Presa nella sua accezione, mi viene da pensare che quando si dà dell’ingenuo o dell’ingenua ad un’altra persona quel che suscita irritazione è il suo essere puro, una qualità diventata rarissima al giorno d’oggi quasi impossibile da stanare.
Quando diciamo: “Sei veramente un ingenuo”, oppure “Quella tipa è veramente un’ingenua” in realtà ci stiamo prendendo in giro perché non facciamo altro che invidiare la perla racchiusa nella sua ostrica (che noi non abbiamo più o abbiamo perduto). Puntare il dito contro l’incontaminato equivale a toglierci di dosso un po’ di sporco per macchiare il bianco di chi ci sta di fronte, a mo’ di battaglia esistenziale: “ti respingo per nasconderti che ti desidero, perché hai qualcosa che io ho perso”.
Non avendo gli strumenti per rientrare in possesso di quel candore scomparso, l’unico escamotage diventa quello di deprezzare (e disprezzare) questa virtù per rendere un essere umano scarso agli occhi degli altri (da qui l’offesa). L’unica strada che resta percorribile – per riappropriarci dell’illibatezza, sia chiaro – è quella di rubarla ad un altro o ad un’altra tramite l’atto sessuale, l’apogeo del possesso (è lì che tocco il corpo dell’altro, che assaporo e prendo con mano la sua carne³). Tuttavia, affinché ciò avvenga, occorre che l’altro sia illibato; fino a che si rimane nel cerchio della verginità il soggetto vergine non avrà ancora alcuna esperienza del mondo e della vita adulta, solo dopo aver compiuto il “salto” che lo condurrà fuori dal cerchio entrerà in un’altra dimensione che lo porterà ad essere non più quello che era o che è stato.
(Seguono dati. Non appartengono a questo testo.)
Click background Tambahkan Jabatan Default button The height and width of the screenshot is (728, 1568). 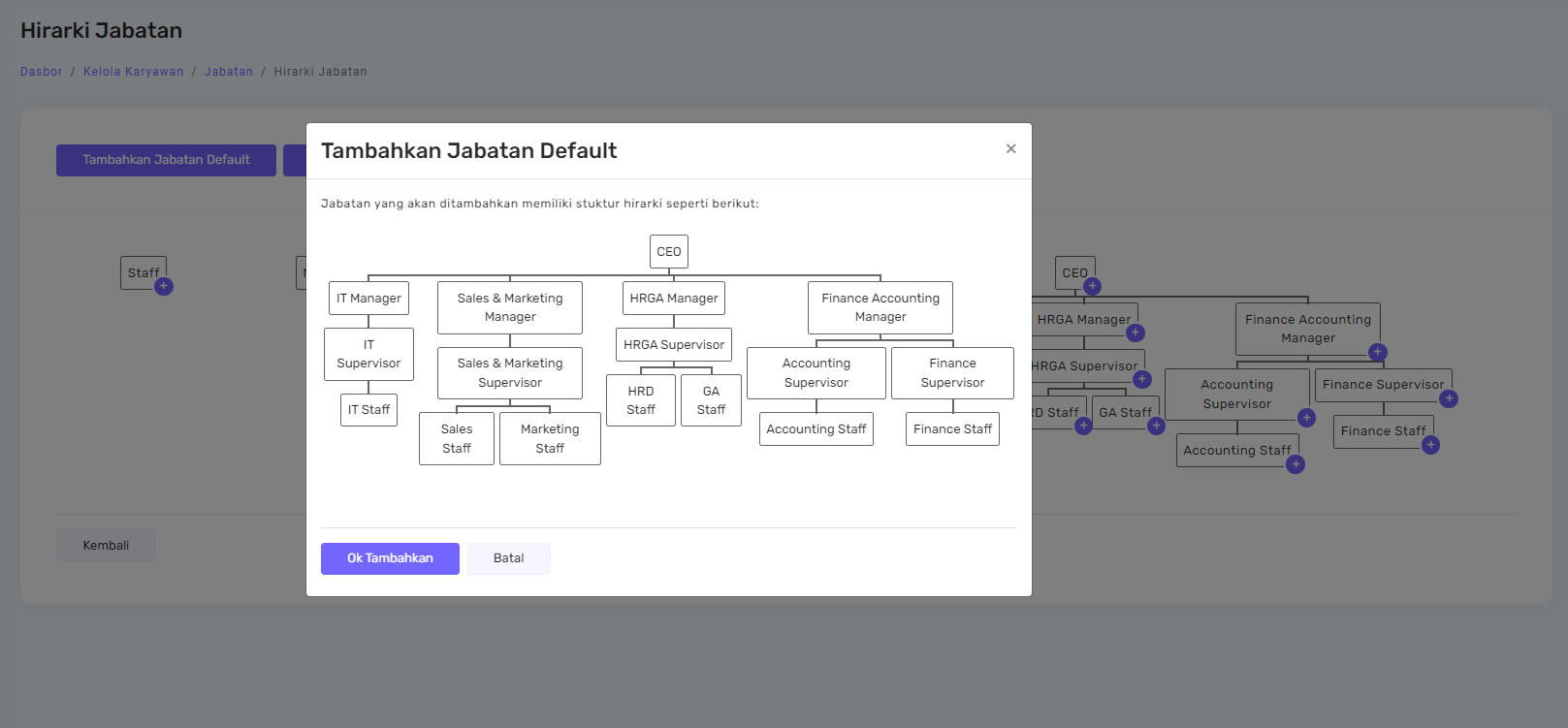click(166, 160)
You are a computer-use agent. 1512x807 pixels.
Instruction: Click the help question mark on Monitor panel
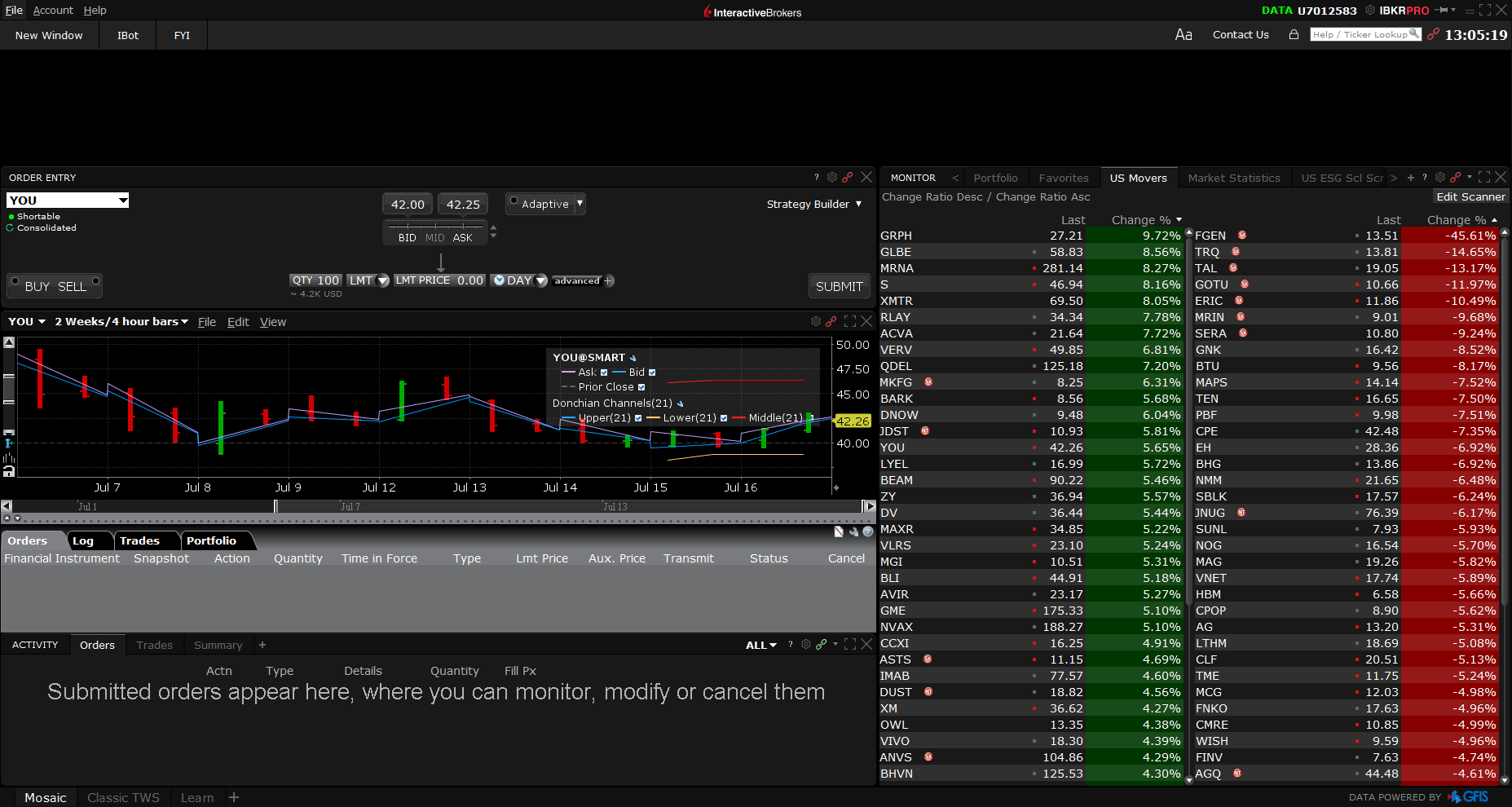(x=1425, y=177)
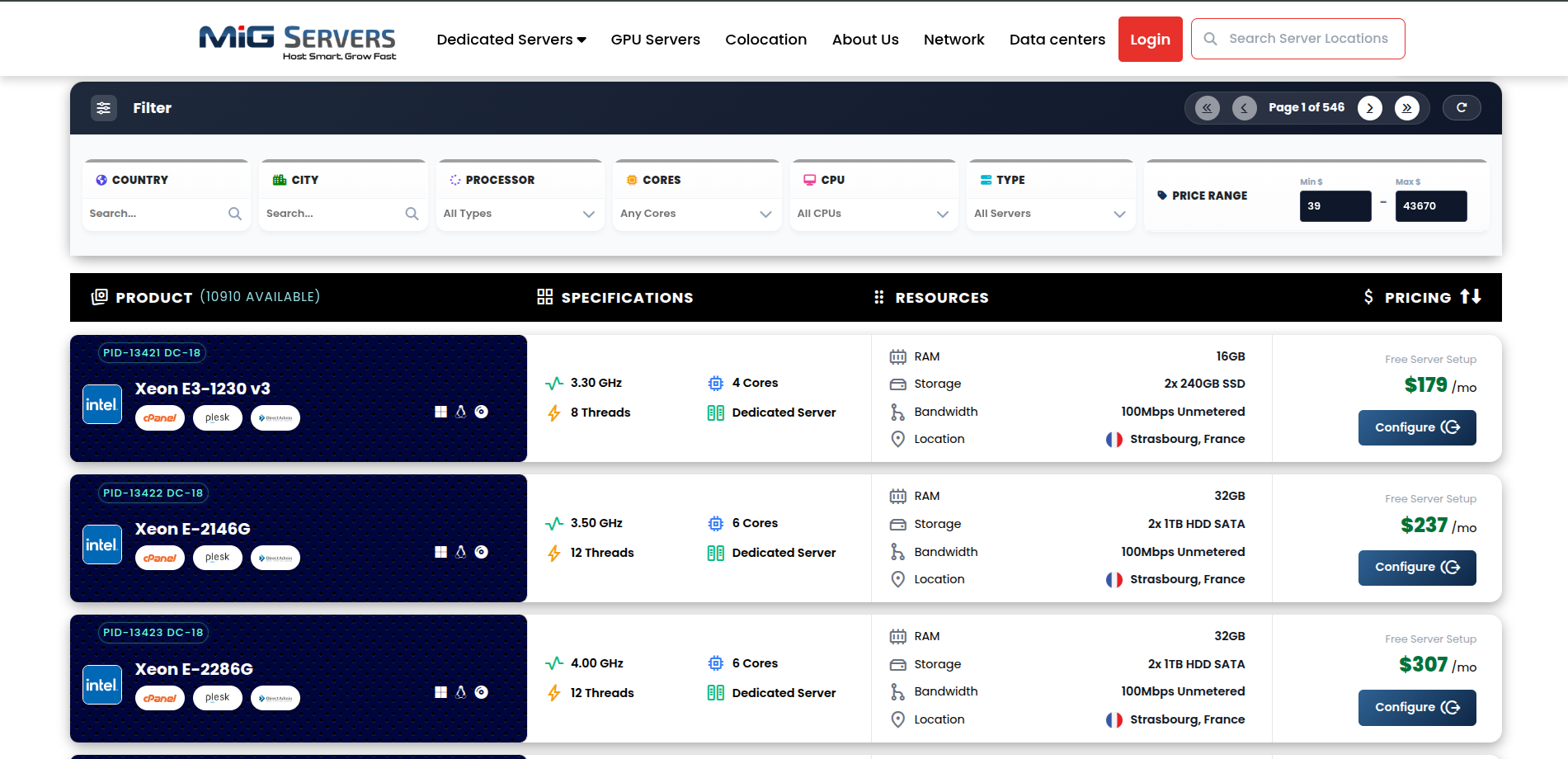
Task: Open the Processor All Types dropdown
Action: tap(520, 213)
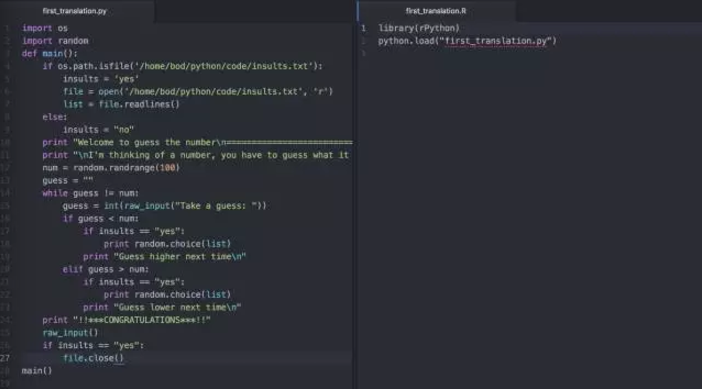Place cursor on 'import os' line

45,28
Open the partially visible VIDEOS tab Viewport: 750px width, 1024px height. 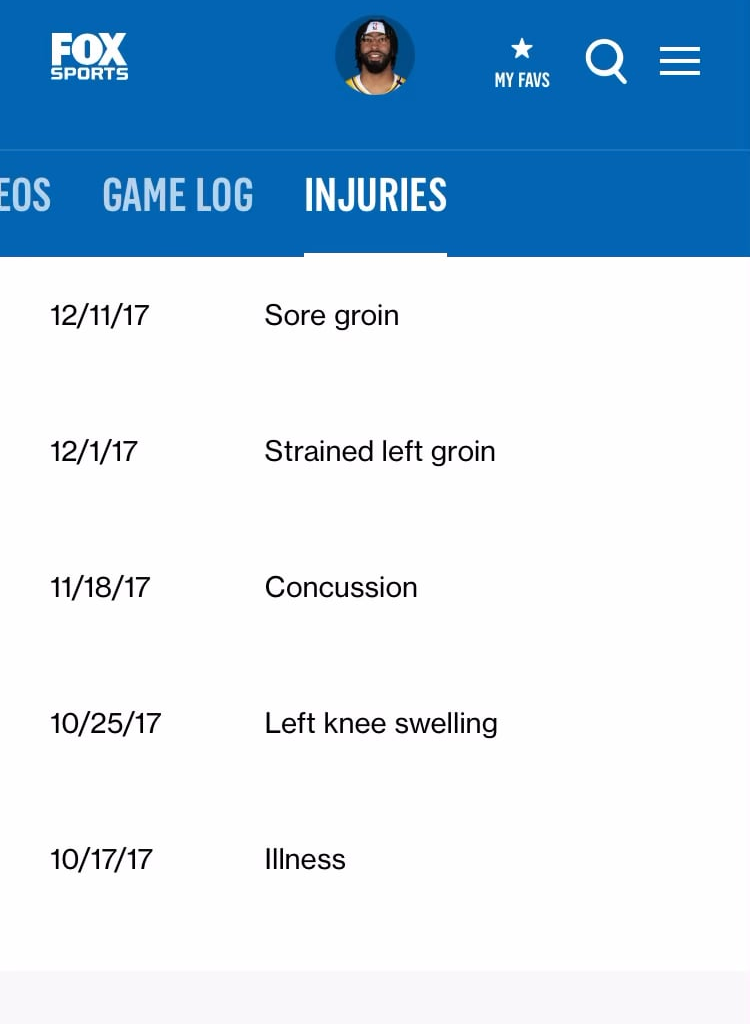25,196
È quello che avviene a Libero Marsell (e anche a tutti noi, per la verità), protagonista di Atti osceni in luogo privato dopo aver scavalcato la soglia della giovinezza per fare ingresso nel mondo dell’adultità (il romanzo è diviso in fasi: infanzia, adolescenza, giovinezza, adultità e nascita).
Gli atti osceni, in conclusione, non sono atti di cui vergognarsi o sentirsi sbagliati, ma diventano il passaggio necessario e fondamentale per prendere consapevolezza di sé stessi, per imparare a comprendere i nostri desideri e ad essere veramente liberi.
Il candore di cui parla Missiroli e la ferita di Betty nel romanzo di Simenon sono solo delle metafore, due punti chiave da cui partire per arrivare a comprendere la costruzione del sé.
Ho amato molto questi due romanzi, e nonostante Betty non sia considerato uno dei capolavori dello scrittore belga, trovo che non sia un testo da sottovalutare. La psiche femminile non è un qualcosa che si riesce a spiegare, è un’opera molto complessa. Sfugge a qualsiasi controllo, a qualsiasi dominio, a qualsiasi penna.
Georges Simenon, che nel corso della sua vita ha sempre rincorso lo spirito femminile nel tentativo di farlo proprio, è uno dei pochi autori della Letteratura ad averlo compreso.
20.04.2026
¹ Intelligenza Artificiale.
² Vedi Panta Rei di Luciano De Crescenzo, Mondadori Editore 1994.
³ “In una storia d’amore ci si appropria dell’altro e l’altro si appropria di noi. Le mani, gli occhi, il volto, la pelle, i sessi, e più il tempo di legame dura e più l’identità singola si dissolve. Diventa due. L’abbandono la frantuma e apre il bivio: ritrovarci in un nuovo legame dopo qualche tempo o diventare sé stessi nella brutalità” (cit. tratta da Atti osceni in luogo privato ed. Feltrinelli).